**Task description:** Every entry below is to be retyped exactly as it stands.
═════ Dataset content
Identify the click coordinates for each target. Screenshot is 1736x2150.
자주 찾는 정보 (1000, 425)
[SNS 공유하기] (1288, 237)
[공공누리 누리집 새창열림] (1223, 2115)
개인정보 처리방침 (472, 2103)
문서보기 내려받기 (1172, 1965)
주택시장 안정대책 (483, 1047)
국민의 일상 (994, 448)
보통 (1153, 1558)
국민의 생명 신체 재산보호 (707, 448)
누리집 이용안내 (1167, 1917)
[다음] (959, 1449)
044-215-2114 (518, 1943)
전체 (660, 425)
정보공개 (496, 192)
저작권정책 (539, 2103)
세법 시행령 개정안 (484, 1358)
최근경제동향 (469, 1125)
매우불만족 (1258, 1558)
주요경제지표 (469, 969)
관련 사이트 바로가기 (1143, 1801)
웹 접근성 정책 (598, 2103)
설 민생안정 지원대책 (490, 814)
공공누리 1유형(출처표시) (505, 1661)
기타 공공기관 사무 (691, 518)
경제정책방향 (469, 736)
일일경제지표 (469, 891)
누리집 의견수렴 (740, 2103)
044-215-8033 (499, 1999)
══════════
**Reply to the task:**
Identify the click coordinates for each target. Screenshot is 1736x2150.
자주 찾는 정보 (1000, 425)
[SNS 공유하기] (1288, 237)
[공공누리 누리집 새창열림] (1223, 2115)
개인정보 처리방침 (472, 2103)
문서보기 내려받기 (1172, 1965)
주택시장 안정대책 (483, 1047)
국민의 일상 (994, 448)
보통 (1153, 1558)
국민의 생명 신체 재산보호 (707, 448)
누리집 이용안내 (1167, 1917)
[다음] (959, 1449)
044-215-2114 (518, 1943)
전체 (660, 425)
정보공개 (496, 192)
저작권정책 (539, 2103)
세법 시행령 개정안 (484, 1358)
최근경제동향 (469, 1125)
매우불만족 (1258, 1558)
주요경제지표 (469, 969)
관련 사이트 바로가기 (1143, 1801)
웹 접근성 정책 (598, 2103)
설 민생안정 지원대책 (490, 814)
공공누리 1유형(출처표시) (505, 1661)
기타 공공기관 사무 (691, 518)
경제정책방향 (469, 736)
일일경제지표 (469, 891)
누리집 의견수렴 (740, 2103)
044-215-8033 (499, 1999)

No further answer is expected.